Depois, mudei-me para outro cantinho, distante ainda, onde consegui recolher coisas minhas eu andavam espalhadas: livros, discos, quadros, objetos que fazem parte de minha paisagem. Era um lugarzinho com nome de caminho, não de rua. E me tornei amigo dos vizinhos, pessoas maravilhosas, gente humilde, aquela convivência de uma criança bater à porta e falar: “Mamãe mandou dizer se pode emprestar uma xícara de café”. E, num dia qualquer logo em seguida, a mesma criança voltar com uma cesta: “Mamãe mandou trazer essas mandiocas.”

Posso dizer que há mais humanidade entre os simples, pessoas lutadoras mas alegres, sofridas e decentes. Numa festa de São João, o quarteirão fez uma coleta para contratar o sanfoneiro, fazer quentão e amendoim e pipoca, dançar a quadrilha, bandeirinhas colorindo a calçadas. E a solidariedade? Certa vez, pela manhã, fui sair, o carro não pego. Então, lá apareceu a vizinha para ajudar a empurrar. Fui-me embora com o coração alegre, sabendo-me acolhido, protegido.

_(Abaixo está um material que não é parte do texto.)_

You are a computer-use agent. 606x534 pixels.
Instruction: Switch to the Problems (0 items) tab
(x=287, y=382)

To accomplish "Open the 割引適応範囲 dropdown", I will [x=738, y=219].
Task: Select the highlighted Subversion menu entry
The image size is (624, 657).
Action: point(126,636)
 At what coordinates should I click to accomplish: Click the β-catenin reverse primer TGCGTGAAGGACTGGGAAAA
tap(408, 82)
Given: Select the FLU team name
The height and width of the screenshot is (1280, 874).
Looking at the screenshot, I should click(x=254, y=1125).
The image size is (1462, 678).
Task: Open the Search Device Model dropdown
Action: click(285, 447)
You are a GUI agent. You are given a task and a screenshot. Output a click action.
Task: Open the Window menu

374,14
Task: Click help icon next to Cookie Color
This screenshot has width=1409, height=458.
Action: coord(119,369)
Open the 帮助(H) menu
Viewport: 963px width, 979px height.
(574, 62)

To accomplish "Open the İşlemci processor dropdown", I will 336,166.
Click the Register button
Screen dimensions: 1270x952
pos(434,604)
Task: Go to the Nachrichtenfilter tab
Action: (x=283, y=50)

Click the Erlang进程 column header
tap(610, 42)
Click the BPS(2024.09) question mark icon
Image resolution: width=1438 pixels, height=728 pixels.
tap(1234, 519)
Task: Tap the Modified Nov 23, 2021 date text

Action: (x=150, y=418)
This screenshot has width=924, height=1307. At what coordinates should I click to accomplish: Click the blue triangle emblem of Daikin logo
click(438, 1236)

Naqueles poucos anos, aprendi uma grande lição, lição de povo, de como ninguém conhece ninguém. Foi à tardezinha e abri a porta para regar as plantas. No ainda chamado toca discos, vinha o som de Bach. Quando cheguei perto do portão, mangueira na mão, lá estava o homem velho, pedreiro aposentado, trabalhador com tijolos e cimento, mãos grossas, jeito monossilábico de falar. Era um dos vizinhos, encostado ao poste. “O senhor não faz questão, não é? É que eu adoro ouvir seus discos, sou apaixonado por essas músicas clássicas e fico aqui ouvindo.”

Contou-me que sempre fazia aquilo, sem que eu o percebesse. Então, convidei-o a entrar, mas ele se recusou, constrangido. E percebi que eu quebrara um momento mágico. Mas aprendi: ninguém conhece ninguém. E quem foi que disse, mesmo, que o povo não gosta de arte? Tolos e pretensiosos, que somos. Bom dia.